==== Input for this task

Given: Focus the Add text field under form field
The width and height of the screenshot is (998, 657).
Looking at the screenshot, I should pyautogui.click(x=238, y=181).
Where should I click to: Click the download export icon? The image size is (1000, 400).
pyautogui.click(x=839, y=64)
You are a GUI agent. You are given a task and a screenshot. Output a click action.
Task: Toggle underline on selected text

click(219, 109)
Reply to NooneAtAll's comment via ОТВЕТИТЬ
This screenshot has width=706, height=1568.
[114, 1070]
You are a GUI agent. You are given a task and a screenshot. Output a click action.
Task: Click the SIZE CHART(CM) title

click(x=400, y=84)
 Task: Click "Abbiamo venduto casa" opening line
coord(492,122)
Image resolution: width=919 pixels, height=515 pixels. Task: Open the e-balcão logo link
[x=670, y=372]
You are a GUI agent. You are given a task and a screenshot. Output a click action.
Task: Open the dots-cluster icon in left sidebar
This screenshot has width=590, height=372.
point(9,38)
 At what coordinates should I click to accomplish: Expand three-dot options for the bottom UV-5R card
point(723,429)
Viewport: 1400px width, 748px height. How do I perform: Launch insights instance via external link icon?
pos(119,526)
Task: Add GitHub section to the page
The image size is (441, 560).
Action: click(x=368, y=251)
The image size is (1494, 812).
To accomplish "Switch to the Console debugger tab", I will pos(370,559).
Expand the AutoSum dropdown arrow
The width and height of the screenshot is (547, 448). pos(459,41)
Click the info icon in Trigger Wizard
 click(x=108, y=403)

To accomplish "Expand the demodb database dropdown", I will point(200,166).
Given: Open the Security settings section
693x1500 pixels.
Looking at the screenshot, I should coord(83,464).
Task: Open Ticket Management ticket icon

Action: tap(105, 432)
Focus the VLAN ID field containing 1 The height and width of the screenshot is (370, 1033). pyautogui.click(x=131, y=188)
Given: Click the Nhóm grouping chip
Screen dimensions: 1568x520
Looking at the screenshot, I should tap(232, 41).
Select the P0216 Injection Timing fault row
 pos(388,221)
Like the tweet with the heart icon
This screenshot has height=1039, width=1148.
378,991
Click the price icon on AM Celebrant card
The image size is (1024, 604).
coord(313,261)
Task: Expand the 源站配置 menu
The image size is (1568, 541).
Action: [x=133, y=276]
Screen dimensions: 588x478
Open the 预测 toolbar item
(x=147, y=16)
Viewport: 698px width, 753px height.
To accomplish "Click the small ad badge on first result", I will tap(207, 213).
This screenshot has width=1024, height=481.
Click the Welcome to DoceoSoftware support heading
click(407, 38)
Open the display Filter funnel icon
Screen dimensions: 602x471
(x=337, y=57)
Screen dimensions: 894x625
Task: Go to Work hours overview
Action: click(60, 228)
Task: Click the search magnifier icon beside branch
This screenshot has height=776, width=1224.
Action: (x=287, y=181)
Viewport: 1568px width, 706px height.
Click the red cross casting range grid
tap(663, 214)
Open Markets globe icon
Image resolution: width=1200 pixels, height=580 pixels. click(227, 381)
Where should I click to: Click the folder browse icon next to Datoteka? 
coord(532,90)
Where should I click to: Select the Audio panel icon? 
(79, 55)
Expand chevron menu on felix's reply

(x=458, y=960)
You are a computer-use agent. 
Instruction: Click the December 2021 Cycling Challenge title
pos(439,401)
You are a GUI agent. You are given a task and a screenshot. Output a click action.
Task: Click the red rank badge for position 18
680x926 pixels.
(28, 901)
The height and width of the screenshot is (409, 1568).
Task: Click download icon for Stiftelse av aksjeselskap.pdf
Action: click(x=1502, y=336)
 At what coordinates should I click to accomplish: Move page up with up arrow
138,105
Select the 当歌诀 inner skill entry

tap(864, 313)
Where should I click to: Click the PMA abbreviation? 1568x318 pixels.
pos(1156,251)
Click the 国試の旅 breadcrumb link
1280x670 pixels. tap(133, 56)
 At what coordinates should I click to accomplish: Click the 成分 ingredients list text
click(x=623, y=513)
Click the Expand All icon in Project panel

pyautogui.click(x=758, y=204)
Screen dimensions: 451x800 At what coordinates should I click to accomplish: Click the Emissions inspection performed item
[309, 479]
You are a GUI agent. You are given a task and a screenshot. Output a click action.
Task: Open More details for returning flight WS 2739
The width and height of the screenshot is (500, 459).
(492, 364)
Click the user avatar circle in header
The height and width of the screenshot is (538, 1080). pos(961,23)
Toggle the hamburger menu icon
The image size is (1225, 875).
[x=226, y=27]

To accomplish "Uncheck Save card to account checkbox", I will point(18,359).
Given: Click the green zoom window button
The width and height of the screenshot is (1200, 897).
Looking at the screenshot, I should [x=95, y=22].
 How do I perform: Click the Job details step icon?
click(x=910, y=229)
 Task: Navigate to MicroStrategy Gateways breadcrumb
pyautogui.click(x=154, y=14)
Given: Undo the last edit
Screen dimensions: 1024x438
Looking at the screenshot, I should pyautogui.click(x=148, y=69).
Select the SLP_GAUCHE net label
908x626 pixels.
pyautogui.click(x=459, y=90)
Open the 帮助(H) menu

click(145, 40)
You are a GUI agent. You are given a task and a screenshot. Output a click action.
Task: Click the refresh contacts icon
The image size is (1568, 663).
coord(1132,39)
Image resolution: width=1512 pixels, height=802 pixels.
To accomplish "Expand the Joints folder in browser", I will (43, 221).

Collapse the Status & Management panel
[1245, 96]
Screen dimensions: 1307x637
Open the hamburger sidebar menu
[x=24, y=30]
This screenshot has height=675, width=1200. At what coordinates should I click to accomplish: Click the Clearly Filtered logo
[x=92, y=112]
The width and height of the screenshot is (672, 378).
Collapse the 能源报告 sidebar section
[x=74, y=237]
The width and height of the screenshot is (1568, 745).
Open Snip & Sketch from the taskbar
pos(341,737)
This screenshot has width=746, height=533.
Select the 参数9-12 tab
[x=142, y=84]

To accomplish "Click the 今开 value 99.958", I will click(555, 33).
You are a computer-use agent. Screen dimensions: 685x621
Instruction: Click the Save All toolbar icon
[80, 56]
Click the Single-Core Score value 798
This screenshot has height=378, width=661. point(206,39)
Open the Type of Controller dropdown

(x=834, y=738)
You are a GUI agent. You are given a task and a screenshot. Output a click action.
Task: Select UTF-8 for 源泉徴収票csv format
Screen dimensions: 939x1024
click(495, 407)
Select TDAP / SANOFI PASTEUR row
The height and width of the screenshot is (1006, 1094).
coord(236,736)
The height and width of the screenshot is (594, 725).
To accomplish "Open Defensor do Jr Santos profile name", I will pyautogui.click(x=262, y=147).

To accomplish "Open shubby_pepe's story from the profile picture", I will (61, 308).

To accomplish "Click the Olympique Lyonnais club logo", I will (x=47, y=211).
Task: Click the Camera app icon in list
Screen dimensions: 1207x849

========

Set down all the entries again, word for word.

» **Answer to this problem**
Given: Focus the Add text field under form field
The width and height of the screenshot is (998, 657).
Looking at the screenshot, I should pyautogui.click(x=238, y=181).
Where should I click to: Click the download export icon? The image size is (1000, 400).
pyautogui.click(x=839, y=64)
You are a GUI agent. You are given a task and a screenshot. Output a click action.
Task: Toggle underline on selected text

click(219, 109)
Reply to NooneAtAll's comment via ОТВЕТИТЬ
This screenshot has width=706, height=1568.
[114, 1070]
You are a GUI agent. You are given a task and a screenshot. Output a click action.
Task: Click the SIZE CHART(CM) title

click(x=400, y=84)
 Task: Click "Abbiamo venduto casa" opening line
coord(492,122)
Image resolution: width=919 pixels, height=515 pixels. Task: Open the e-balcão logo link
[x=670, y=372]
You are a GUI agent. You are given a task and a screenshot. Output a click action.
Task: Open the dots-cluster icon in left sidebar
This screenshot has width=590, height=372.
point(9,38)
 At what coordinates should I click to accomplish: Expand three-dot options for the bottom UV-5R card
point(723,429)
Viewport: 1400px width, 748px height. How do I perform: Launch insights instance via external link icon?
pos(119,526)
Task: Add GitHub section to the page
The image size is (441, 560).
Action: click(x=368, y=251)
The image size is (1494, 812).
To accomplish "Switch to the Console debugger tab", I will pos(370,559).
Expand the AutoSum dropdown arrow
The width and height of the screenshot is (547, 448). pos(459,41)
Click the info icon in Trigger Wizard
 click(x=108, y=403)

To accomplish "Expand the demodb database dropdown", I will point(200,166).
Given: Open the Security settings section
693x1500 pixels.
Looking at the screenshot, I should coord(83,464).
Task: Open Ticket Management ticket icon

Action: tap(105, 432)
Focus the VLAN ID field containing 1 The height and width of the screenshot is (370, 1033). pyautogui.click(x=131, y=188)
Given: Click the Nhóm grouping chip
Screen dimensions: 1568x520
Looking at the screenshot, I should tap(232, 41).
Select the P0216 Injection Timing fault row
 pos(388,221)
Like the tweet with the heart icon
This screenshot has height=1039, width=1148.
378,991
Click the price icon on AM Celebrant card
The image size is (1024, 604).
coord(313,261)
Task: Expand the 源站配置 menu
The image size is (1568, 541).
Action: [x=133, y=276]
Screen dimensions: 588x478
Open the 预测 toolbar item
(x=147, y=16)
Viewport: 698px width, 753px height.
To accomplish "Click the small ad badge on first result", I will tap(207, 213).
This screenshot has width=1024, height=481.
Click the Welcome to DoceoSoftware support heading
click(407, 38)
Open the display Filter funnel icon
Screen dimensions: 602x471
(x=337, y=57)
Screen dimensions: 894x625
Task: Go to Work hours overview
Action: click(60, 228)
Task: Click the search magnifier icon beside branch
This screenshot has height=776, width=1224.
Action: (x=287, y=181)
Viewport: 1568px width, 706px height.
Click the red cross casting range grid
tap(663, 214)
Open Markets globe icon
Image resolution: width=1200 pixels, height=580 pixels. click(227, 381)
Where should I click to: Click the folder browse icon next to Datoteka? 
coord(532,90)
Where should I click to: Select the Audio panel icon? 
(79, 55)
Expand chevron menu on felix's reply

(x=458, y=960)
You are a computer-use agent. 
Instruction: Click the December 2021 Cycling Challenge title
pos(439,401)
You are a GUI agent. You are given a task and a screenshot. Output a click action.
Task: Click the red rank badge for position 18
680x926 pixels.
(28, 901)
The height and width of the screenshot is (409, 1568).
Task: Click download icon for Stiftelse av aksjeselskap.pdf
Action: click(x=1502, y=336)
 At what coordinates should I click to accomplish: Move page up with up arrow
138,105
Select the 当歌诀 inner skill entry

tap(864, 313)
Where should I click to: Click the PMA abbreviation? 1568x318 pixels.
pos(1156,251)
Click the 国試の旅 breadcrumb link
1280x670 pixels. tap(133, 56)
 At what coordinates should I click to accomplish: Click the 成分 ingredients list text
click(x=623, y=513)
Click the Expand All icon in Project panel

pyautogui.click(x=758, y=204)
Screen dimensions: 451x800 At what coordinates should I click to accomplish: Click the Emissions inspection performed item
[309, 479]
You are a GUI agent. You are given a task and a screenshot. Output a click action.
Task: Open More details for returning flight WS 2739
The width and height of the screenshot is (500, 459).
(492, 364)
Click the user avatar circle in header
The height and width of the screenshot is (538, 1080). pos(961,23)
Toggle the hamburger menu icon
The image size is (1225, 875).
[x=226, y=27]

To accomplish "Uncheck Save card to account checkbox", I will point(18,359).
Given: Click the green zoom window button
The width and height of the screenshot is (1200, 897).
Looking at the screenshot, I should [x=95, y=22].
 How do I perform: Click the Job details step icon?
click(x=910, y=229)
 Task: Navigate to MicroStrategy Gateways breadcrumb
pyautogui.click(x=154, y=14)
Given: Undo the last edit
Screen dimensions: 1024x438
Looking at the screenshot, I should pyautogui.click(x=148, y=69).
Select the SLP_GAUCHE net label
908x626 pixels.
pyautogui.click(x=459, y=90)
Open the 帮助(H) menu

click(145, 40)
You are a GUI agent. You are given a task and a screenshot. Output a click action.
Task: Click the refresh contacts icon
The image size is (1568, 663).
coord(1132,39)
Image resolution: width=1512 pixels, height=802 pixels.
To accomplish "Expand the Joints folder in browser", I will (43, 221).

Collapse the Status & Management panel
[1245, 96]
Screen dimensions: 1307x637
Open the hamburger sidebar menu
[x=24, y=30]
This screenshot has height=675, width=1200. At what coordinates should I click to accomplish: Click the Clearly Filtered logo
[x=92, y=112]
The width and height of the screenshot is (672, 378).
Collapse the 能源报告 sidebar section
[x=74, y=237]
The width and height of the screenshot is (1568, 745).
Open Snip & Sketch from the taskbar
pos(341,737)
This screenshot has width=746, height=533.
Select the 参数9-12 tab
[x=142, y=84]

To accomplish "Click the 今开 value 99.958", I will click(555, 33).
You are a computer-use agent. Screen dimensions: 685x621
Instruction: Click the Save All toolbar icon
[80, 56]
Click the Single-Core Score value 798
This screenshot has height=378, width=661. point(206,39)
Open the Type of Controller dropdown

(x=834, y=738)
You are a GUI agent. You are given a task and a screenshot. Output a click action.
Task: Select UTF-8 for 源泉徴収票csv format
Screen dimensions: 939x1024
click(495, 407)
Select TDAP / SANOFI PASTEUR row
The height and width of the screenshot is (1006, 1094).
coord(236,736)
The height and width of the screenshot is (594, 725).
To accomplish "Open Defensor do Jr Santos profile name", I will pyautogui.click(x=262, y=147).

To accomplish "Open shubby_pepe's story from the profile picture", I will (61, 308).

To accomplish "Click the Olympique Lyonnais club logo", I will (x=47, y=211).
Task: Click the Camera app icon in list
Screen dimensions: 1207x849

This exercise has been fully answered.